-- EXERCISE DATA --
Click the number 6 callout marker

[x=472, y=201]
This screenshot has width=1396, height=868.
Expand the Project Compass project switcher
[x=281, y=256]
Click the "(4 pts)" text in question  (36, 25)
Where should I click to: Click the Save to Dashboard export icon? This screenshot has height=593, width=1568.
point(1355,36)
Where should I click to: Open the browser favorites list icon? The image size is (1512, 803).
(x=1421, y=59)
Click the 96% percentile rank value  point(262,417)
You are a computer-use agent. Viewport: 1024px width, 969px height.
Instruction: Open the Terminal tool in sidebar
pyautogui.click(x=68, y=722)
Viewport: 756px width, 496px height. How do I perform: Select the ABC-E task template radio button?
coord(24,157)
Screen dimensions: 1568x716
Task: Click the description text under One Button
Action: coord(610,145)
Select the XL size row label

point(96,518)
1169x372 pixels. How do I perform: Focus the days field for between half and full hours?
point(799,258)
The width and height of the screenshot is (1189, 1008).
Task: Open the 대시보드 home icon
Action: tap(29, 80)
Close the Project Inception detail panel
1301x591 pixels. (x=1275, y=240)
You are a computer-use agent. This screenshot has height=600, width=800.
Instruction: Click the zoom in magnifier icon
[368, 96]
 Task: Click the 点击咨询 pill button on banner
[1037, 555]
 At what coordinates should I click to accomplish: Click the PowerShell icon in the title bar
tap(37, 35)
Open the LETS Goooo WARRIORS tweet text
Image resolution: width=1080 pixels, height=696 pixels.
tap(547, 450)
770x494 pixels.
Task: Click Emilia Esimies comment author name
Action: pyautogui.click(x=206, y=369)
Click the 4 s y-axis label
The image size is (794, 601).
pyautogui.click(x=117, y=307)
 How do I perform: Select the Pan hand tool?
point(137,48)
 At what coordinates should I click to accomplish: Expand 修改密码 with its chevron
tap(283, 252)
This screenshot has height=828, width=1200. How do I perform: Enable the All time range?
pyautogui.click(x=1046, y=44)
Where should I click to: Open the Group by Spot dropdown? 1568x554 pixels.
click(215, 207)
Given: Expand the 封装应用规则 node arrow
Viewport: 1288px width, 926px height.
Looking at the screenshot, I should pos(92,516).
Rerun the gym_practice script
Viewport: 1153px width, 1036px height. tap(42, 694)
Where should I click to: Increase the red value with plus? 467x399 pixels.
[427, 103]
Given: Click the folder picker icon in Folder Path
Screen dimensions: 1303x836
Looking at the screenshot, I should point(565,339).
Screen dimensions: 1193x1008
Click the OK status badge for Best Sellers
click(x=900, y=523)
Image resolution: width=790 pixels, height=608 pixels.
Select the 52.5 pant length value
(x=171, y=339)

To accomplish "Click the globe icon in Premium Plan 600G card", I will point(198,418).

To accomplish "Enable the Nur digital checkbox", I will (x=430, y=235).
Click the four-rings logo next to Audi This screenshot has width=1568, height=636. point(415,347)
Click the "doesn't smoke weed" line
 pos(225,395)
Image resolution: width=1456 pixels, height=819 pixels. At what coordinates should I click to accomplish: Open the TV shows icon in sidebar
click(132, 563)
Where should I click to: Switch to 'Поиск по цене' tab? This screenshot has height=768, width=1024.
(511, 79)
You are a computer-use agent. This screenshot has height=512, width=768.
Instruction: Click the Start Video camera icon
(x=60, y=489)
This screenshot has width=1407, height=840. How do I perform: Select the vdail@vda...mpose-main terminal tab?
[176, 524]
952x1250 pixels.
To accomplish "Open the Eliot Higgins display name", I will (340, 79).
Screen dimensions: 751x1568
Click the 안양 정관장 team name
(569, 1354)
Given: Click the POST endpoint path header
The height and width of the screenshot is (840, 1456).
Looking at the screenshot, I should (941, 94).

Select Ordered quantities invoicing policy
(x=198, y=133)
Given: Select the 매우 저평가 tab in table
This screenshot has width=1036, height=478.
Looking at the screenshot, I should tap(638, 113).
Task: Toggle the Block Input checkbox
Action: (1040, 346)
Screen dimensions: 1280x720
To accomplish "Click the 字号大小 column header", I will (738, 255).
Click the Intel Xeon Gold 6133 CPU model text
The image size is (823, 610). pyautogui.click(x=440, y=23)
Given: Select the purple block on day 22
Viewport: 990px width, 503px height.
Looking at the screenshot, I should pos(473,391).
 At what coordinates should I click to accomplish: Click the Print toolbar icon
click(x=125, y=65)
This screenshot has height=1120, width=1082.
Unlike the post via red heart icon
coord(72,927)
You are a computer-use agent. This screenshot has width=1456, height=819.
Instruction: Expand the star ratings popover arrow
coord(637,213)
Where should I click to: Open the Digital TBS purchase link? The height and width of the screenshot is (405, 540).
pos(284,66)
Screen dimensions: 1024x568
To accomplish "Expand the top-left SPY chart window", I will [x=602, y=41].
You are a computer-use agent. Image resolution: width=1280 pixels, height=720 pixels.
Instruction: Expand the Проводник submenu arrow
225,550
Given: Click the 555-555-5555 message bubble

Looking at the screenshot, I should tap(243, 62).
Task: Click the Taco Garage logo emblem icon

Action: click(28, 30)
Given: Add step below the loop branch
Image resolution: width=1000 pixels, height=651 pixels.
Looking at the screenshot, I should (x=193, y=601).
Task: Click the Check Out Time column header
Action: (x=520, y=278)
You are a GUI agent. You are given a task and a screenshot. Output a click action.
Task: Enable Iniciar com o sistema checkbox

-- TASK DETAILS --
Please write out the whole of the material exactly.

-- ANSWER SECTION --
Click the number 6 callout marker

[x=472, y=201]
This screenshot has width=1396, height=868.
Expand the Project Compass project switcher
[x=281, y=256]
Click the "(4 pts)" text in question  (36, 25)
Where should I click to: Click the Save to Dashboard export icon? This screenshot has height=593, width=1568.
point(1355,36)
Where should I click to: Open the browser favorites list icon? The image size is (1512, 803).
(x=1421, y=59)
Click the 96% percentile rank value  point(262,417)
You are a computer-use agent. Viewport: 1024px width, 969px height.
Instruction: Open the Terminal tool in sidebar
pyautogui.click(x=68, y=722)
Viewport: 756px width, 496px height. How do I perform: Select the ABC-E task template radio button?
coord(24,157)
Screen dimensions: 1568x716
Task: Click the description text under One Button
Action: coord(610,145)
Select the XL size row label

point(96,518)
1169x372 pixels. How do I perform: Focus the days field for between half and full hours?
point(799,258)
The width and height of the screenshot is (1189, 1008).
Task: Open the 대시보드 home icon
Action: tap(29, 80)
Close the Project Inception detail panel
1301x591 pixels. (x=1275, y=240)
You are a computer-use agent. This screenshot has height=600, width=800.
Instruction: Click the zoom in magnifier icon
[368, 96]
 Task: Click the 点击咨询 pill button on banner
[1037, 555]
 At what coordinates should I click to accomplish: Click the PowerShell icon in the title bar
tap(37, 35)
Open the LETS Goooo WARRIORS tweet text
Image resolution: width=1080 pixels, height=696 pixels.
tap(547, 450)
770x494 pixels.
Task: Click Emilia Esimies comment author name
Action: pyautogui.click(x=206, y=369)
Click the 4 s y-axis label
The image size is (794, 601).
pyautogui.click(x=117, y=307)
 How do I perform: Select the Pan hand tool?
point(137,48)
 At what coordinates should I click to accomplish: Expand 修改密码 with its chevron
tap(283, 252)
This screenshot has height=828, width=1200. How do I perform: Enable the All time range?
pyautogui.click(x=1046, y=44)
Where should I click to: Open the Group by Spot dropdown? 1568x554 pixels.
click(215, 207)
Given: Expand the 封装应用规则 node arrow
Viewport: 1288px width, 926px height.
Looking at the screenshot, I should pos(92,516).
Rerun the gym_practice script
Viewport: 1153px width, 1036px height. tap(42, 694)
Where should I click to: Increase the red value with plus? 467x399 pixels.
[427, 103]
Given: Click the folder picker icon in Folder Path
Screen dimensions: 1303x836
Looking at the screenshot, I should point(565,339).
Screen dimensions: 1193x1008
Click the OK status badge for Best Sellers
click(x=900, y=523)
Image resolution: width=790 pixels, height=608 pixels.
Select the 52.5 pant length value
(x=171, y=339)

To accomplish "Click the globe icon in Premium Plan 600G card", I will point(198,418).

To accomplish "Enable the Nur digital checkbox", I will (x=430, y=235).
Click the four-rings logo next to Audi This screenshot has width=1568, height=636. point(415,347)
Click the "doesn't smoke weed" line
 pos(225,395)
Image resolution: width=1456 pixels, height=819 pixels. At what coordinates should I click to accomplish: Open the TV shows icon in sidebar
click(132, 563)
Where should I click to: Switch to 'Поиск по цене' tab? This screenshot has height=768, width=1024.
(511, 79)
You are a computer-use agent. This screenshot has height=512, width=768.
Instruction: Click the Start Video camera icon
(x=60, y=489)
This screenshot has width=1407, height=840. How do I perform: Select the vdail@vda...mpose-main terminal tab?
[176, 524]
952x1250 pixels.
To accomplish "Open the Eliot Higgins display name", I will (340, 79).
Screen dimensions: 751x1568
Click the 안양 정관장 team name
(569, 1354)
Given: Click the POST endpoint path header
The height and width of the screenshot is (840, 1456).
Looking at the screenshot, I should (941, 94).

Select Ordered quantities invoicing policy
(x=198, y=133)
Given: Select the 매우 저평가 tab in table
This screenshot has width=1036, height=478.
Looking at the screenshot, I should tap(638, 113).
Task: Toggle the Block Input checkbox
Action: (1040, 346)
Screen dimensions: 1280x720
To accomplish "Click the 字号大小 column header", I will (738, 255).
Click the Intel Xeon Gold 6133 CPU model text
The image size is (823, 610). pyautogui.click(x=440, y=23)
Given: Select the purple block on day 22
Viewport: 990px width, 503px height.
Looking at the screenshot, I should pos(473,391).
 At what coordinates should I click to accomplish: Click the Print toolbar icon
click(x=125, y=65)
This screenshot has height=1120, width=1082.
Unlike the post via red heart icon
coord(72,927)
You are a computer-use agent. This screenshot has width=1456, height=819.
Instruction: Expand the star ratings popover arrow
coord(637,213)
Where should I click to: Open the Digital TBS purchase link? The height and width of the screenshot is (405, 540).
pos(284,66)
Screen dimensions: 1024x568
To accomplish "Expand the top-left SPY chart window", I will [x=602, y=41].
You are a computer-use agent. Image resolution: width=1280 pixels, height=720 pixels.
Instruction: Expand the Проводник submenu arrow
225,550
Given: Click the 555-555-5555 message bubble

Looking at the screenshot, I should tap(243, 62).
Task: Click the Taco Garage logo emblem icon

Action: click(28, 30)
Given: Add step below the loop branch
Image resolution: width=1000 pixels, height=651 pixels.
Looking at the screenshot, I should (x=193, y=601).
Task: Click the Check Out Time column header
Action: (x=520, y=278)
You are a GUI agent. You are given a task and a screenshot. Output a click action.
Task: Enable Iniciar com o sistema checkbox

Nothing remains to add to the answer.